World record for the species is around 10 pounds. Unlike the diminutive tarpon and swordspine snook, it is possible to catch a fat snook exceeding Florida’s minimum legal size for retention of snook, 26 inches. Not much is known about their range, but I do know there are healthy fat snook populations in the Stuart area (Atlantic coast) as well as Fort Myers (Gulf side). What these two areas have in common is they are located at either end of the Okeechobee Waterway; this suggests that fat snook like to be near a source of fresh water. Backing that up is the fact that fat snook are very plentiful at flood-control spillways when large amounts of fresh water is pouring over them.
Swordspine Snook (C. ensiferus)
These little guys seldom exceed one pound and are so rare that a catch is something to really be proud of.
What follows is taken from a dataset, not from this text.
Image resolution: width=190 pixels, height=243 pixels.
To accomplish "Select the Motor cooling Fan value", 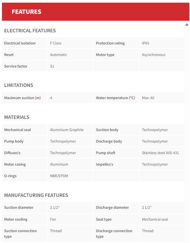I will tap(53, 219).
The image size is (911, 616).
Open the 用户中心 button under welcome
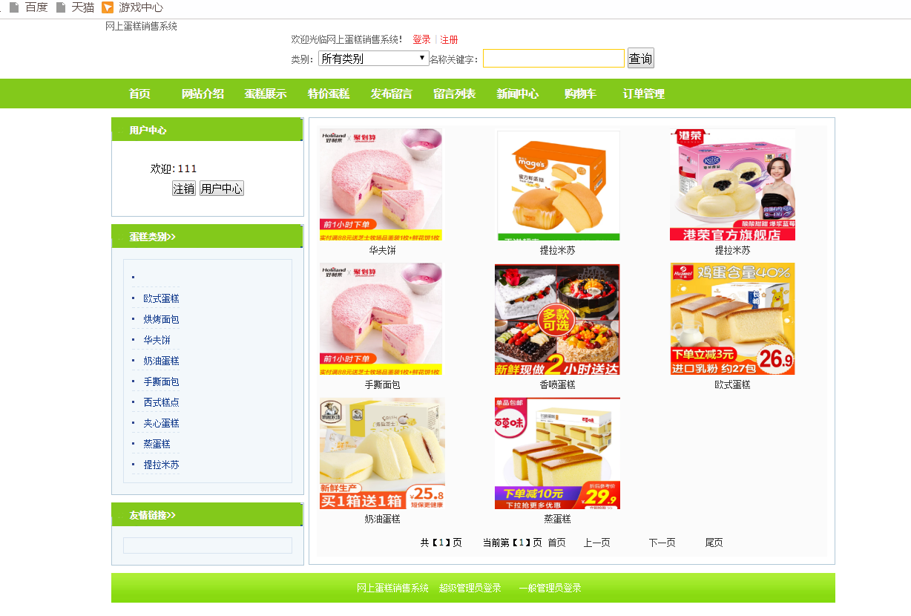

Body shape is much like that of a young fat snook: stockier than a common snook. The scales are the biggest of all the snooks: just 54 scales going down the lateral line. Swordspines have 18 or 19 gill rakers.
The name comes from the large size of the spike on the anal fin. This is the only snook on which the anal spike is so long that it can actually touch the tail fin. One theory is this petite fish evolved a long spike as a defense against predation. Most swordspine anal spikes are bent but I did catch one that was perfectly straight. Like the common and fat snook, there are 6 soft rays on the anal fin and they are always shorter than the spike.
You won’t find these guys out in the open. They like the safety of mangroves or docks, and frequently range well up into freshwater systems.
Florida law lumps all snooks into one set of regulations, limiting retention to fish between 26 and 34 inches, with respective bag and season limits for Atlantic and Gulf coasts. That means it’s unlikely you’ll be taking one of the three lesser species to the frying pan. Their apparent scarcity may also soon make them eligible for special protection.